Copy out the lines of the material from its first line up to and including the line with "[x=197, y=114]", word for word. Leave the pictures out.

[BEGIN]

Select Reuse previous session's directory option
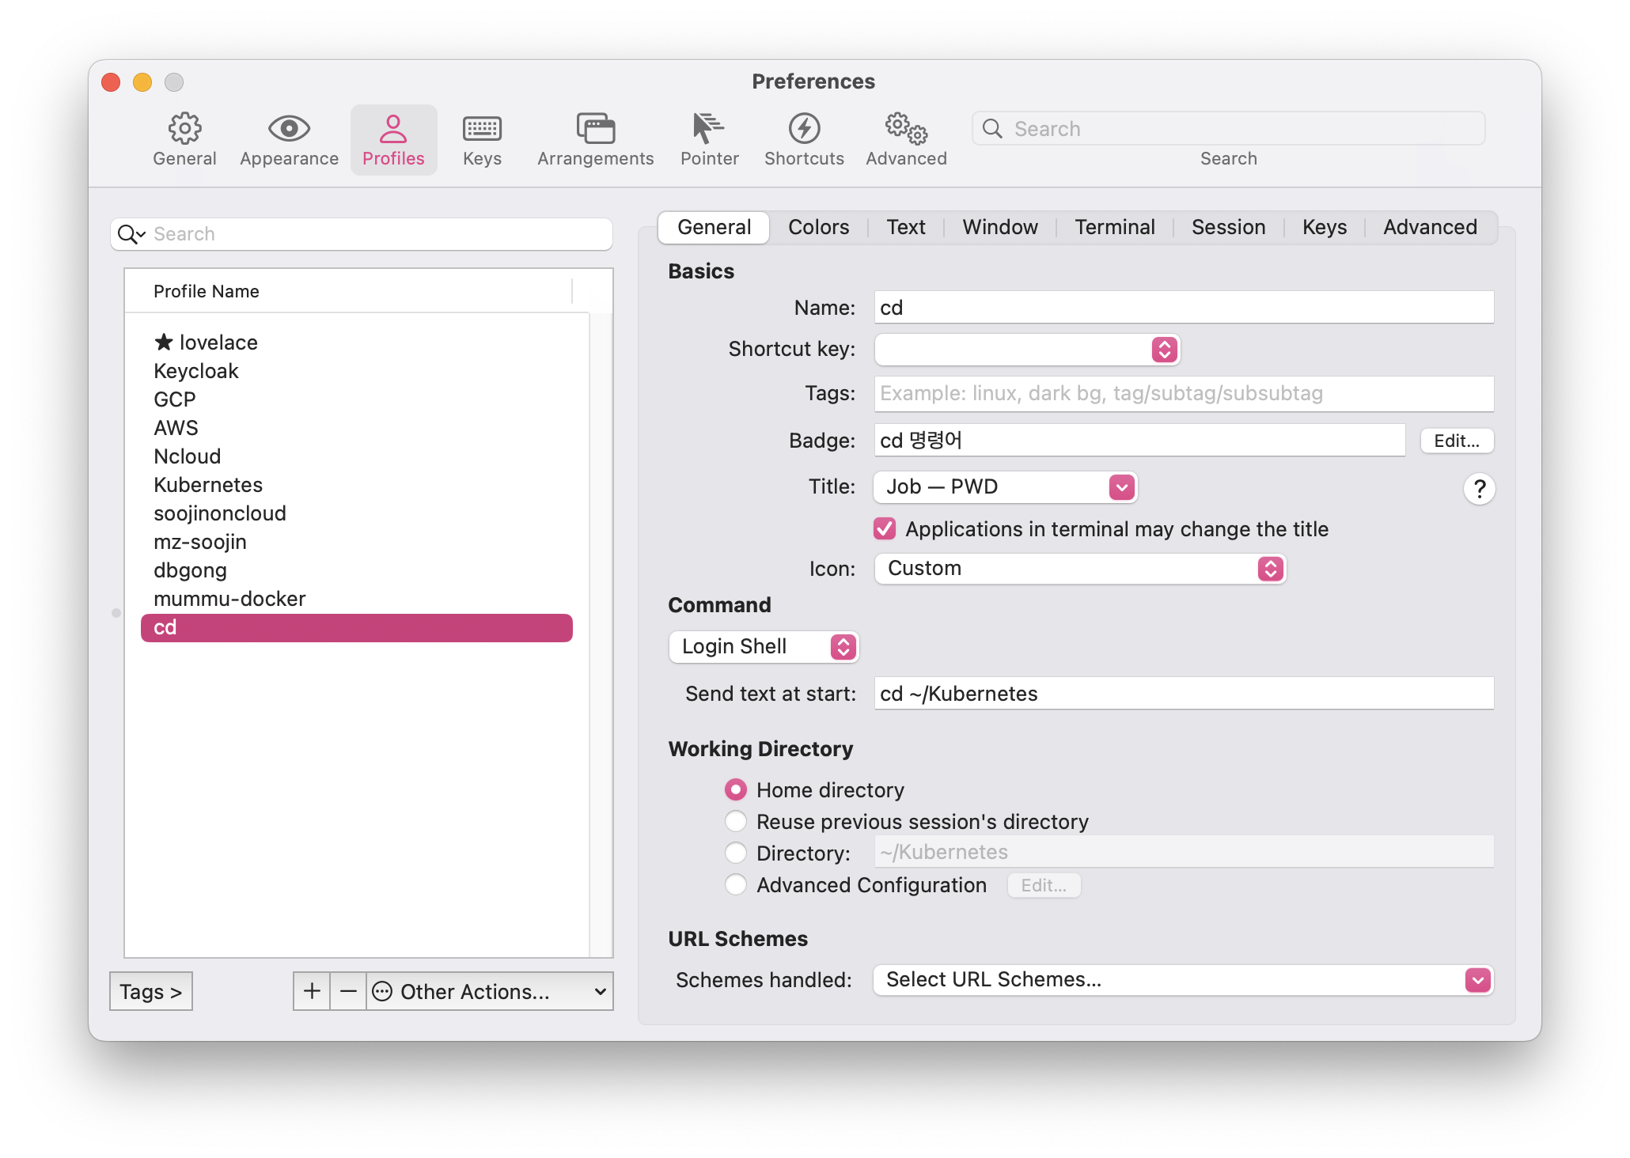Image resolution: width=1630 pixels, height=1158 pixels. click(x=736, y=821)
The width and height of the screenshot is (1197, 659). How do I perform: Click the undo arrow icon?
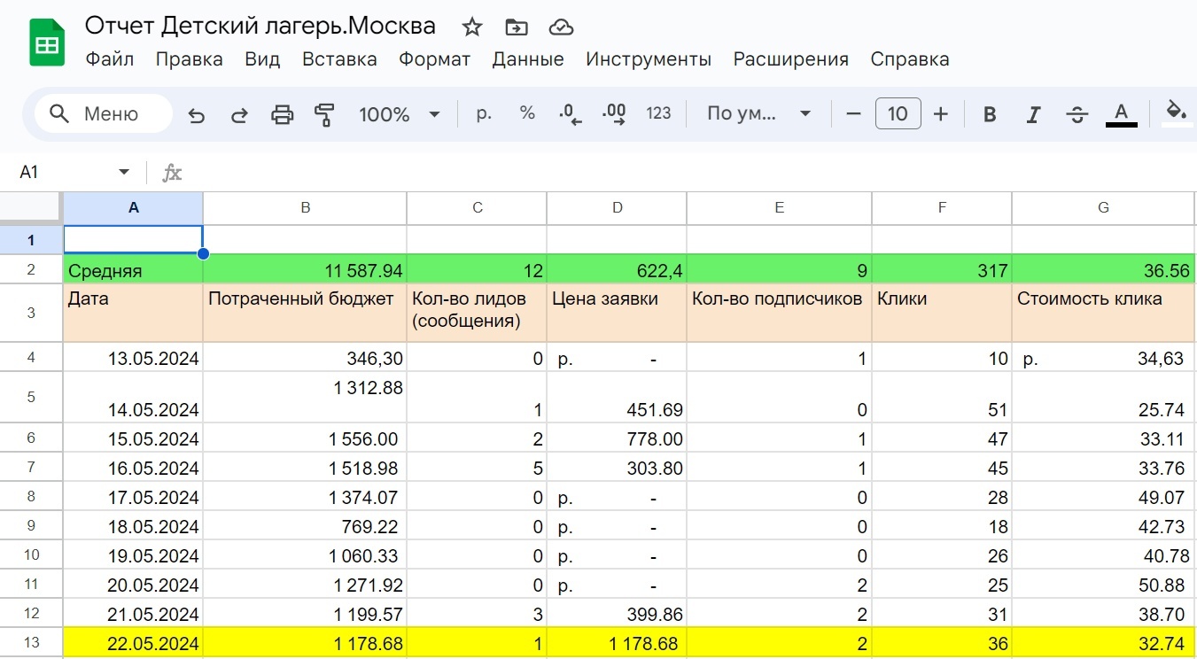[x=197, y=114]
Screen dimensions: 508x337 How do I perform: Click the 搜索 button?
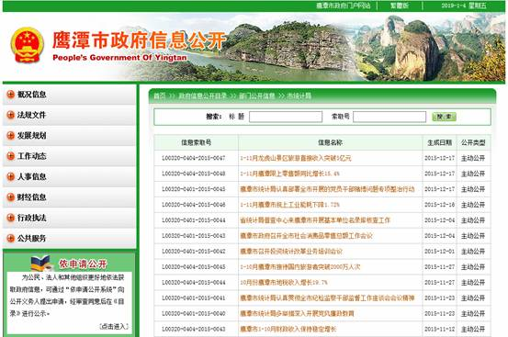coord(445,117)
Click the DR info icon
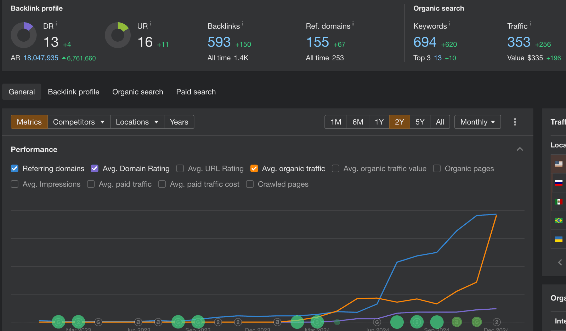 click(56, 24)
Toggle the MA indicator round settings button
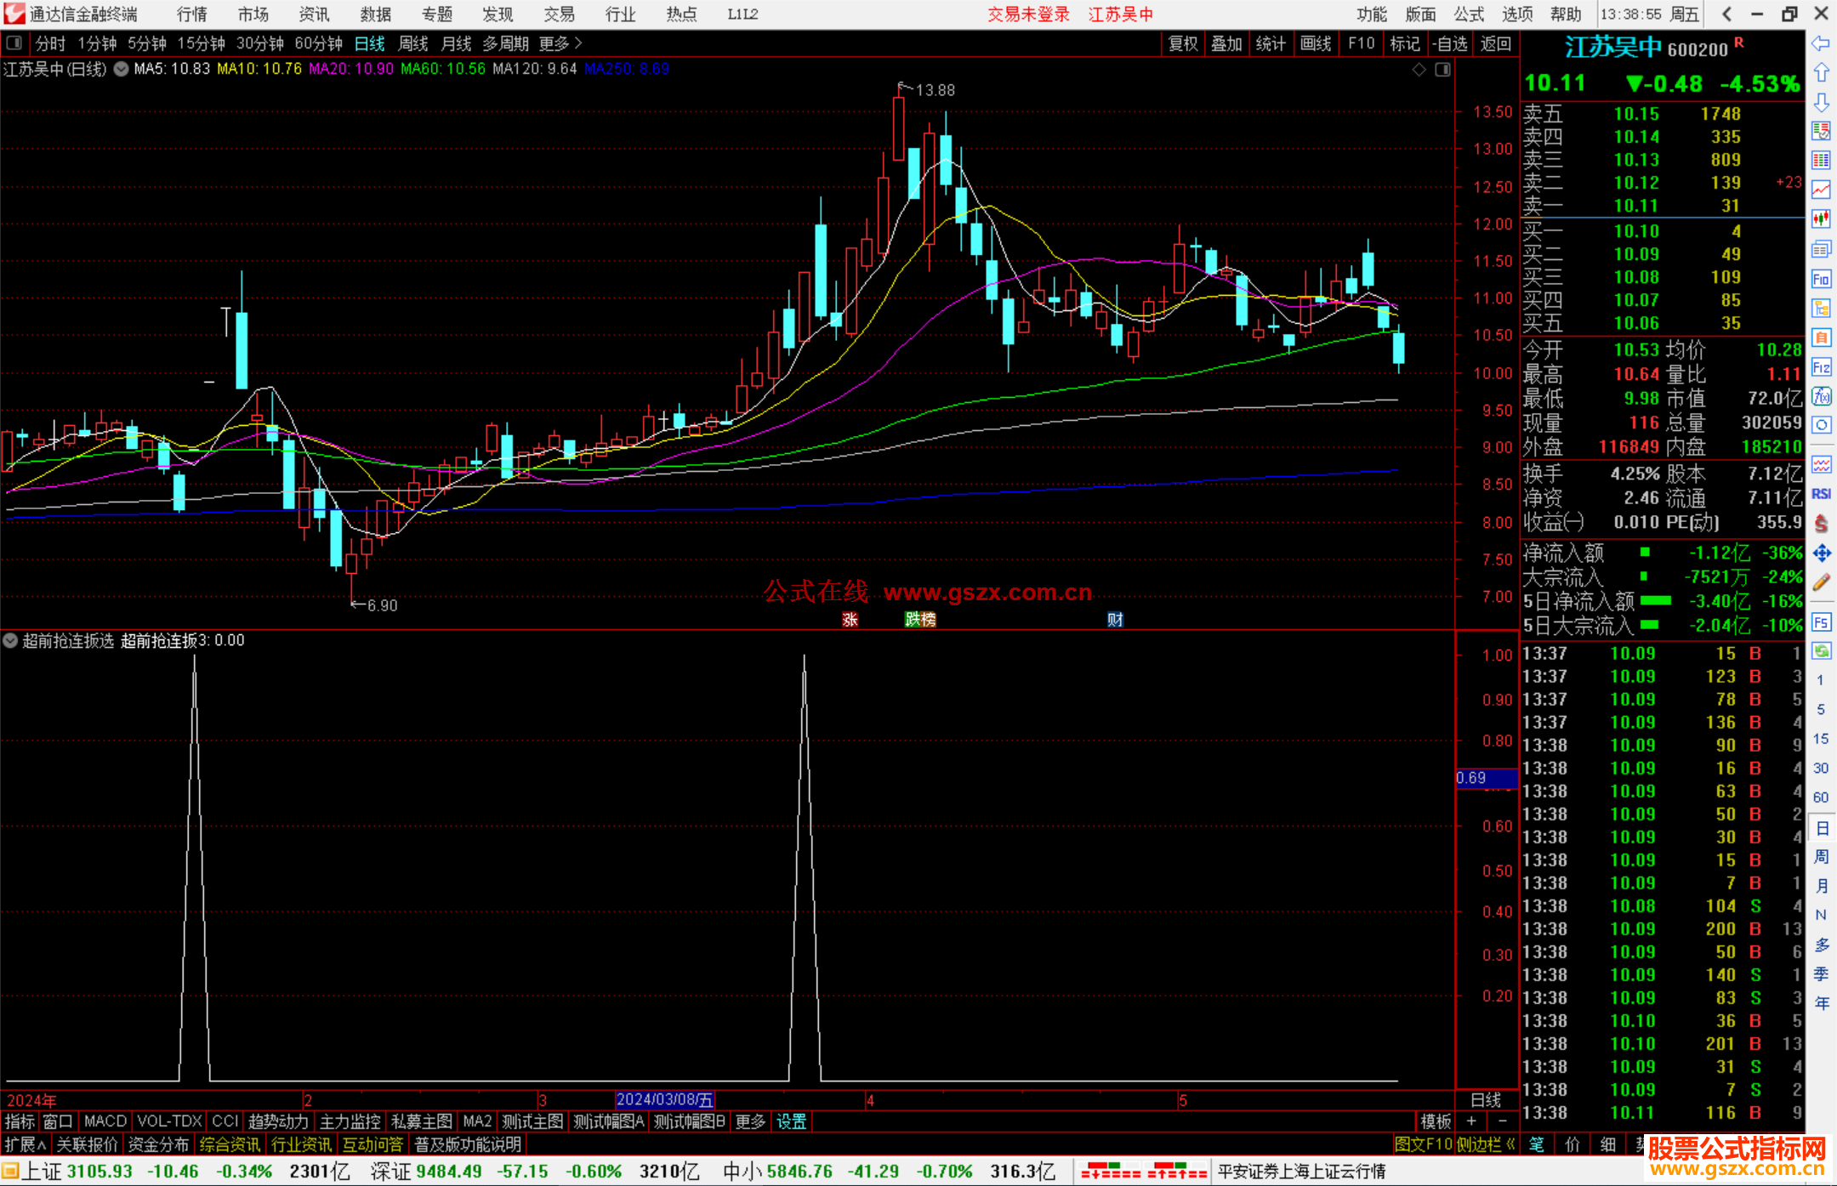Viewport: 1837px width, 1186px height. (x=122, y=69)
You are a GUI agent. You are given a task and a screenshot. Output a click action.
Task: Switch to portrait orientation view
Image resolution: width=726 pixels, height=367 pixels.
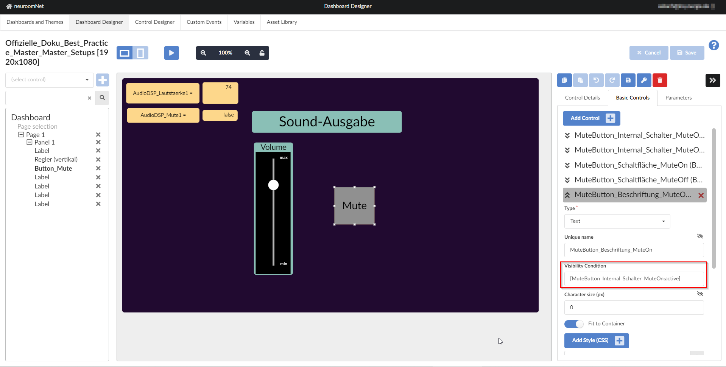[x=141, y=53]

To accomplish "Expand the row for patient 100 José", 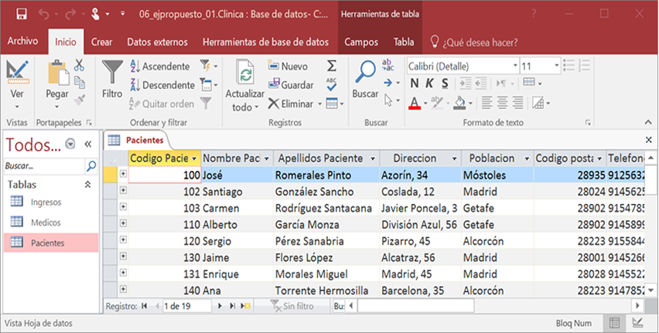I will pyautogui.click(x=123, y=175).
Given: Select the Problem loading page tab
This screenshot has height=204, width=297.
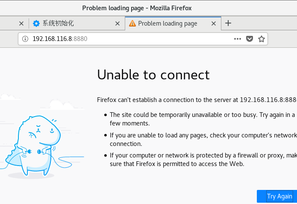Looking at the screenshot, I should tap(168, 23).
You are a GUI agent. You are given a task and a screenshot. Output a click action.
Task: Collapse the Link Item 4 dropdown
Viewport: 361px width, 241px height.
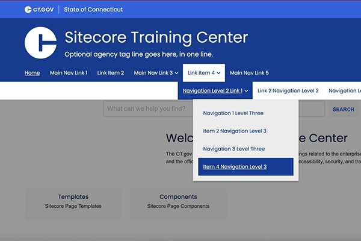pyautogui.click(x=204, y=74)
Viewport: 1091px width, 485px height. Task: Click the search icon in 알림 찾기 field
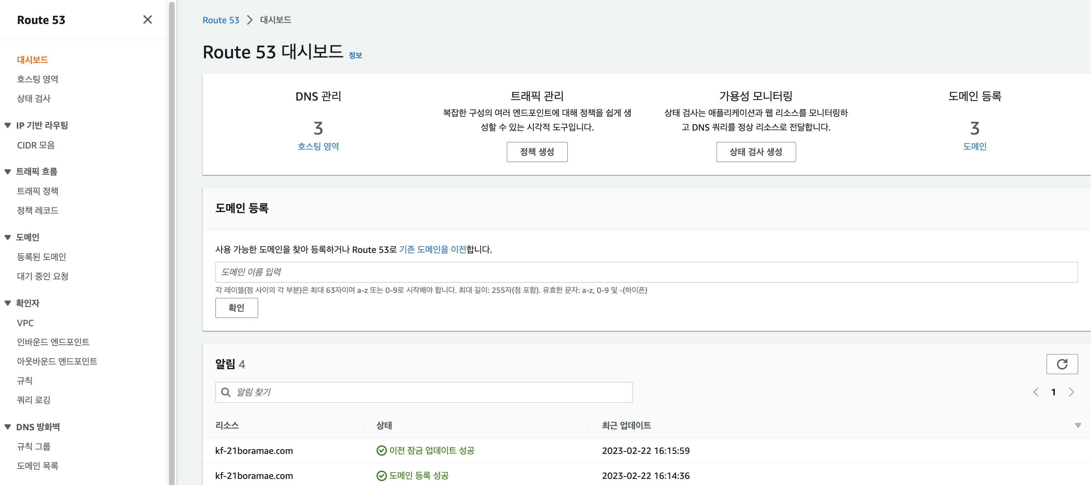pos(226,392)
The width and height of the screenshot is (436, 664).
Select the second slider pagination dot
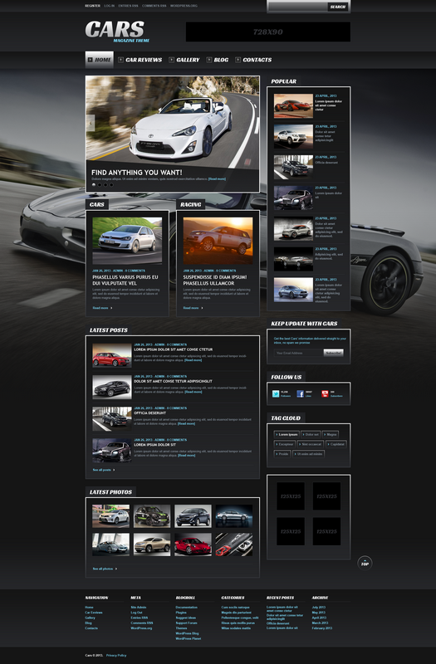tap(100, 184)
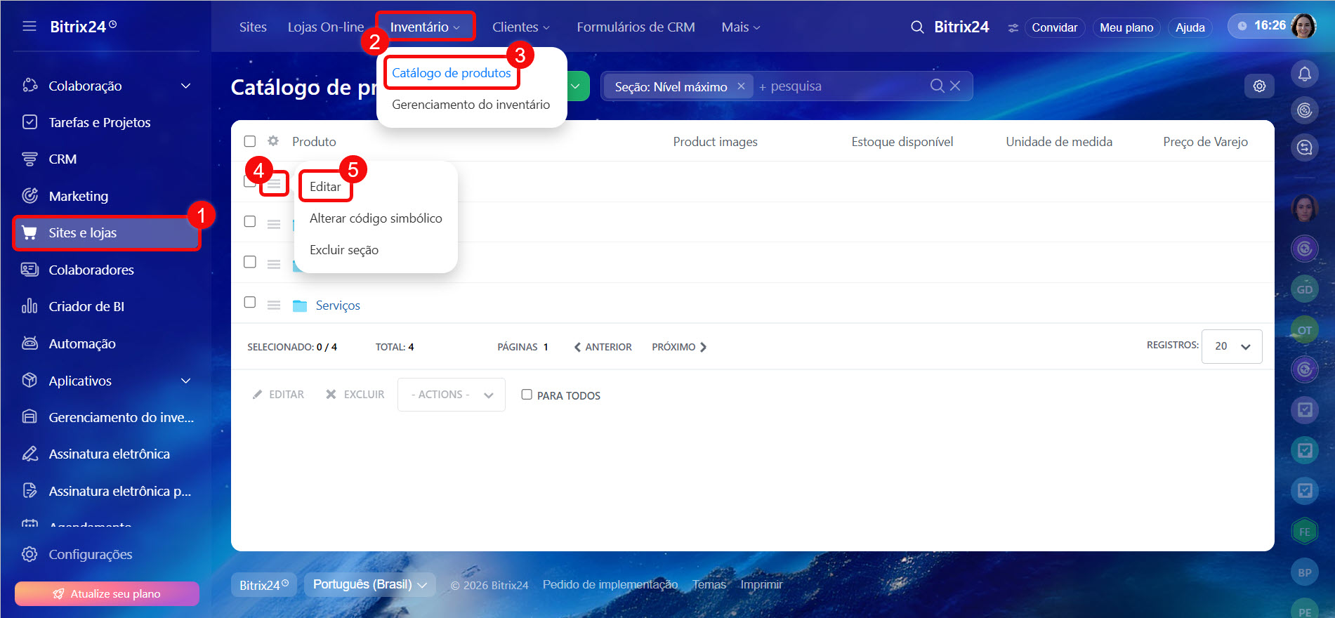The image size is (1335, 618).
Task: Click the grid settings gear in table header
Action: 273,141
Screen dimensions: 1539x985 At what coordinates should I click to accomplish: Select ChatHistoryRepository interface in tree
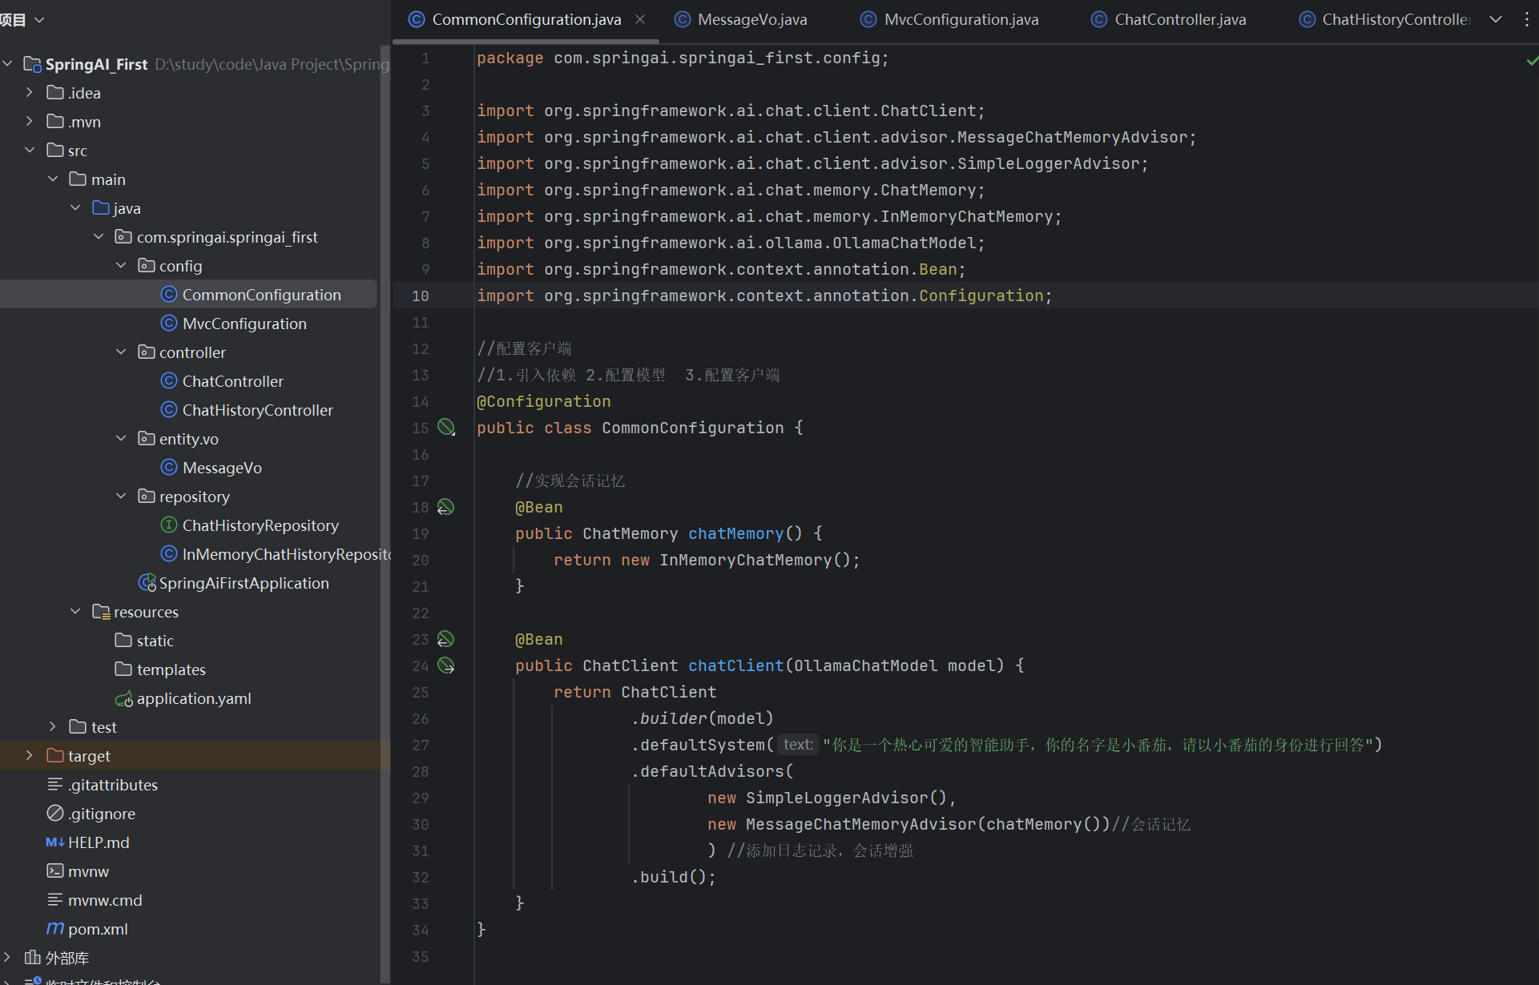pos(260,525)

[END]

▶ [Correct answer]
Select Reuse previous session's directory option
Image resolution: width=1630 pixels, height=1158 pixels. click(x=736, y=821)
The width and height of the screenshot is (1197, 659). How do I perform: Click the undo arrow icon?
[x=197, y=114]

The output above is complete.